Defendants then filed their reply memoranda on May 31, 2019 (Docket ## 205-06). Plaintiff sought leave to file a sur-reply and again requested reconsideration of Judge Schofield's decisions. See Letter from Plaintiff, dated July 3, 2019, filed July 17, 2019 (Docket # 210). Judge Schofield denied both requests. Memorandum Endorsement, filed July 19, 2019 (Docket # 211). Plaintiff continued to make additional filings, including new requests for injunctive relief and requests for reconsideration. See, e.g., Unsigned Order to Show Cause, filed September 4, 2019 (Docket # 216); Unsigned Order to Show Cause, filed September 13, 2019 (Docket # 219); Letter from Plaintiff, filed September 13, 2019 (Docket # 221), at 1 (requesting immediate “reconsideration of the orders that you have issued in this action that have not permitted me to file a further amended complaint”).

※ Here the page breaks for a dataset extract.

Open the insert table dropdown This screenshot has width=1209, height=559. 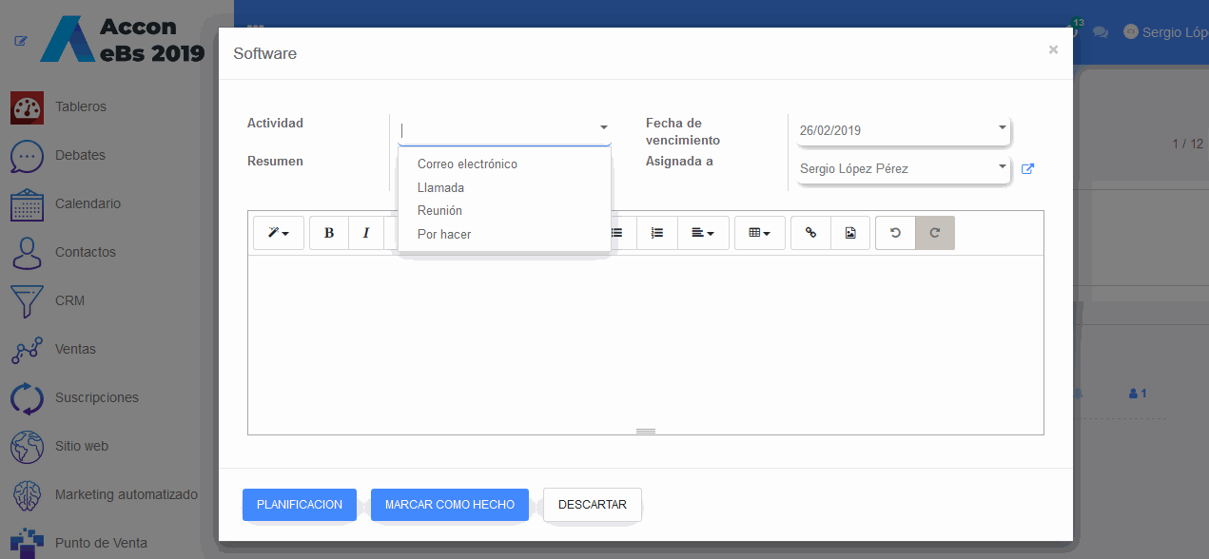coord(759,233)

Judge Schofield ruled on defendants' motions to dismiss on September 30, 2019, see Opinion and Order (Docket # 239), granting the state defendants' motion in full and the City defendants' motion in part. The undersigned then scheduled a Rule 16 conference for October 31, 2019. See Order for Conference Pursuant to Rule 16, filed October 2, 2019 (Docket # 244). The City defendants answered plaintiff's complaint on October 15, 2019. See Answer (Docket # 253). After the Rule 16 conference took place, the Court granted plaintiff's application for the Court to request counsel. See Order, filed October 31, 2019 (Docket # 260). The Court issued a scheduling order setting the close of discovery date as June 1, 2020. See Order, filed October 31, 2019 (Docket # 261), at 1. Plaintiff continued to make requests for preliminary relief. See, e.g., Unsigned Order to Show Cause, filed November 1, 2019 (Docket # 267); Unsigned Order to Show Cause, filed November 5, 2019 (Docket # 271); Unsigned Emergency Order to Show Cause, filed November 25, 2019 (Docket # 277); Unsigned Emergency Order to Show Cause, filed December 4, 2019 (Docket # 282). Judge Schofield issued an order noting that these requests did not “relate to the remaining claim in this action, ” and ordered plaintiff to “refrain from making further filings in this case, except with respect to the remaining claim or upon direction of Judge Gorenstein, ” and warned that “[f]ailure to comply with this Order may result in dismissal of this action.” Order, filed December 10, 2019 (Docket # 286).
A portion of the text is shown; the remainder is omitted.